Please write out the lines of the data exactly, beginning with the first and ending with the line containing "This screenshot has height=493, width=929."; leave the pictures behind.

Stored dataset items
----------

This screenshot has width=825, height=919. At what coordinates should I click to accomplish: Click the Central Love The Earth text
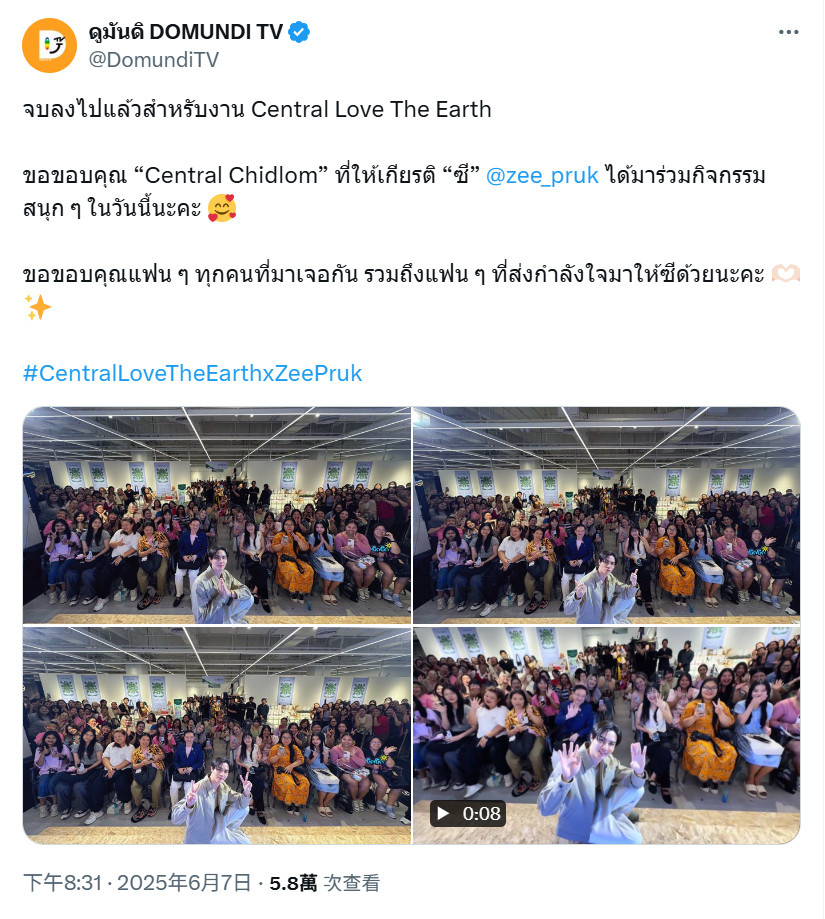371,110
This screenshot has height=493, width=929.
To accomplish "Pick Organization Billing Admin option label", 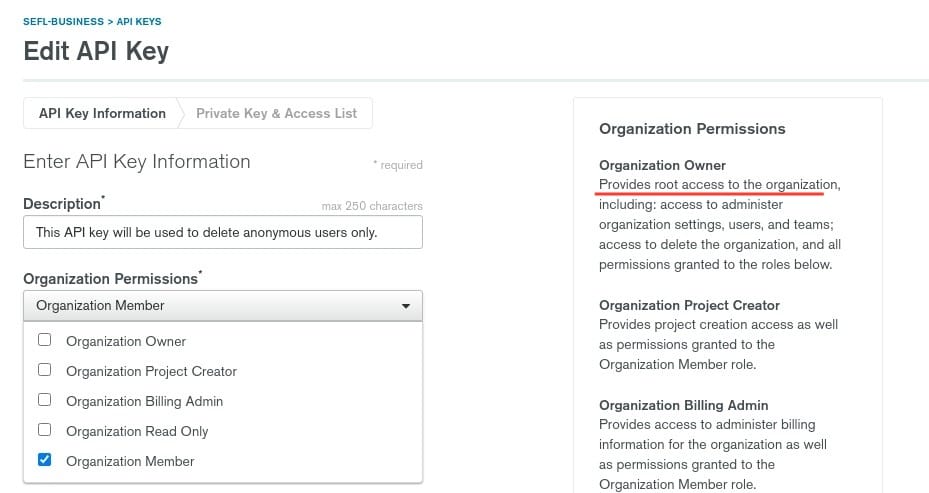I will tap(144, 401).
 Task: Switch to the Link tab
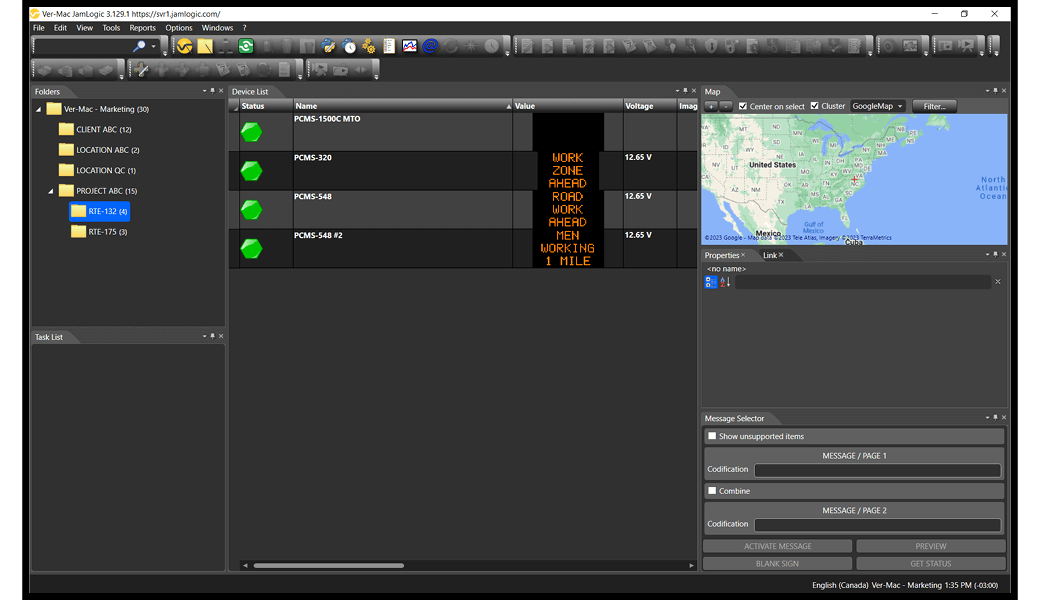(x=770, y=255)
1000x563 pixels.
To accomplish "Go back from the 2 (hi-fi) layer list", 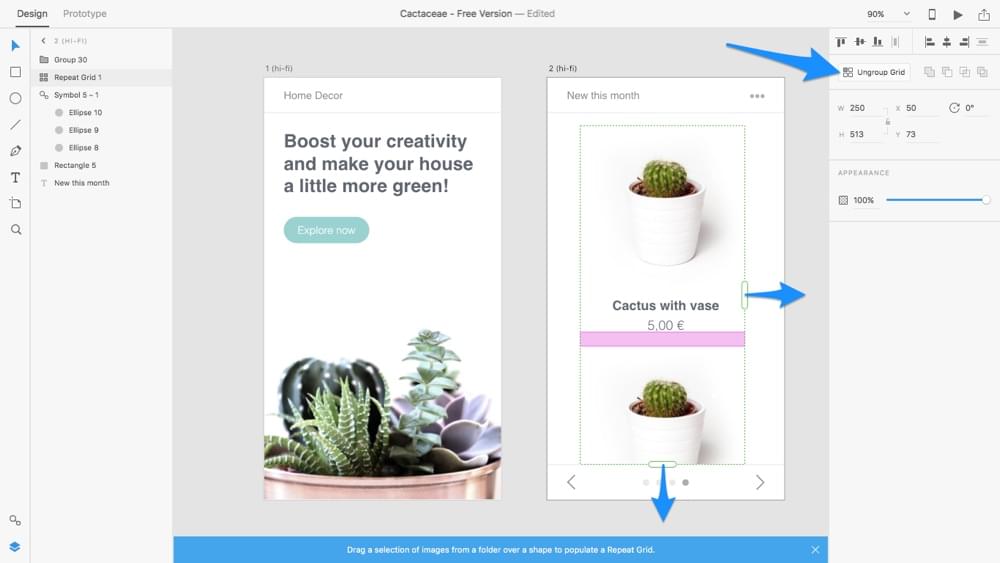I will pyautogui.click(x=44, y=41).
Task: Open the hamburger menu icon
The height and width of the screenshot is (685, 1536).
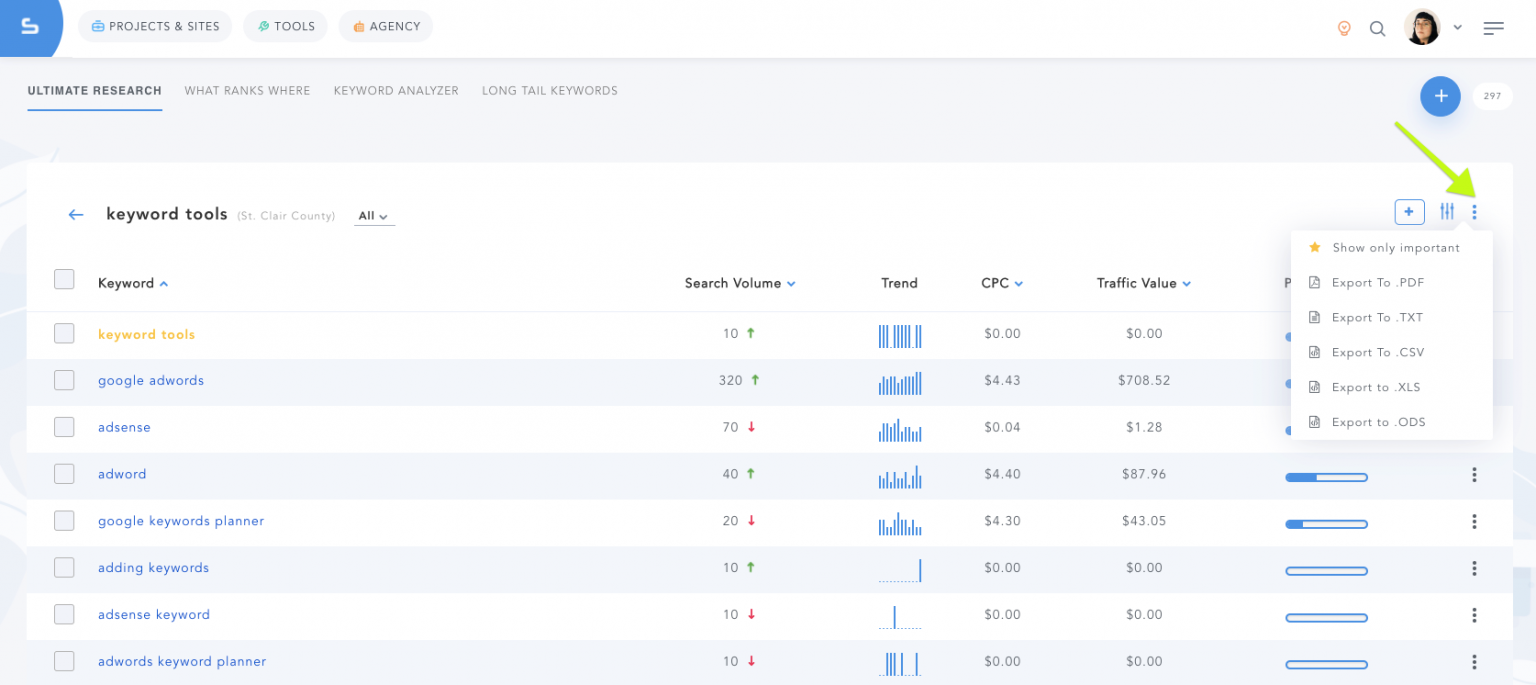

----------

▸ Answer box
This screenshot has width=825, height=919. At what coordinates should I click to accomplish: Click the Central Love The Earth text
371,110
This screenshot has height=493, width=929.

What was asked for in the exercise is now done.